Thursday, 3 August 2006
542

A Density-Dependent Phase Transition in Colony Foraging Efficiency and Individual Flexibility in Honey Bees

Andreas Loengarov and Valery Tereshko. School of Computing, University of Paisley, Paisley, PA1 2BE, United Kingdom

When biological units are integrated into a whole such as a social insect colony, it is sometimes found that the complexity of behavior at the unit level is lowered as behavioral complexity increases at the colony level (either on an evolutionary or a developmental scale). Moreover, such a transition sometimes happens not smoothly, but quite suddenly when a certain parameter treshold is crossed. This may be called a phase transition.

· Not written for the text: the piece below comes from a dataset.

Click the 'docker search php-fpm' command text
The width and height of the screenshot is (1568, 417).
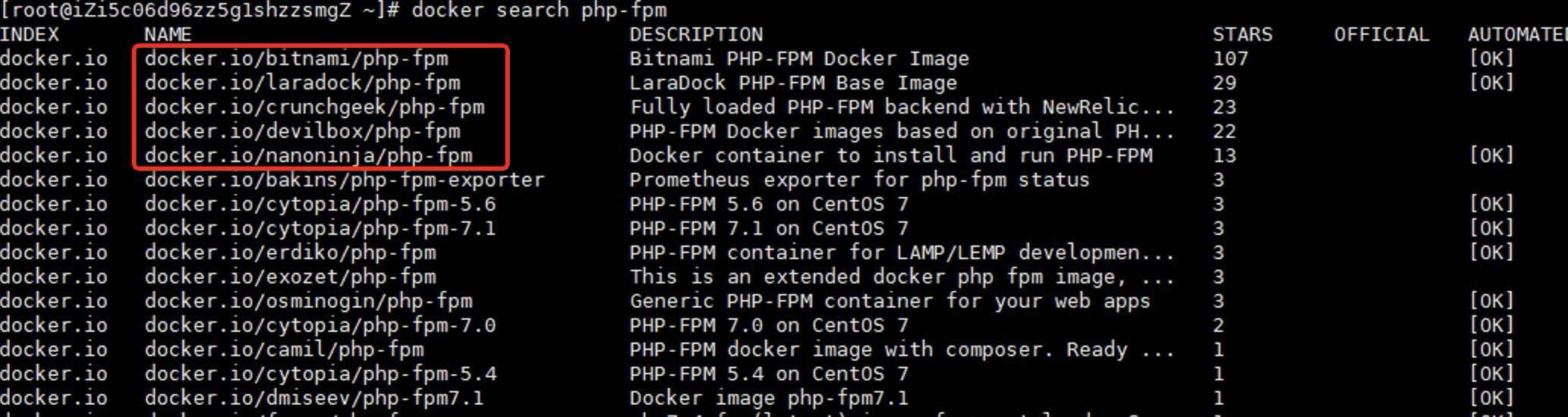tap(539, 11)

For instance, division of labour on the colony level may appear in this way when colony population density is increased beyond a certain treshold, for instance in nest building in certain wasps (Karsai & Wenzel 1998. Proc. Nat. Acad. Sci. 95: 8665-8669). Beekman et al. (2001. Proc. Nat. Acad. Sci. 98: 9703-9706) showed that for Pharaoh's ants, Monomorium pharaonis, a phase transition exists for the proportion of ants involved in foraging, depending on colony size. When colony size increases beyond a treshold, foraging switches phase from disordered foraging to ordered foraging that makes use of pheromone trails. We have modeled a similar phenomenon for the honey bee, Apis mellifera, using a minimal ordinary differential equation model based on current knowledge of A. mellifera foraging. Honey bees use a recruiting mechanism quite different from that of ants; even so, a sharp phase transition from disordered (scouting-based) to ordered (recruitment dance-based) foraging is found here as well, with an intermediary bistable phase. Although not easy to operationalize, individual behavioral complexity, flexibility, or choice can be considered greater for a scouting bee than for a recruited bee. Thus, in the ordered phase individual complexity and flexibility are sacrificed for colony efficiency.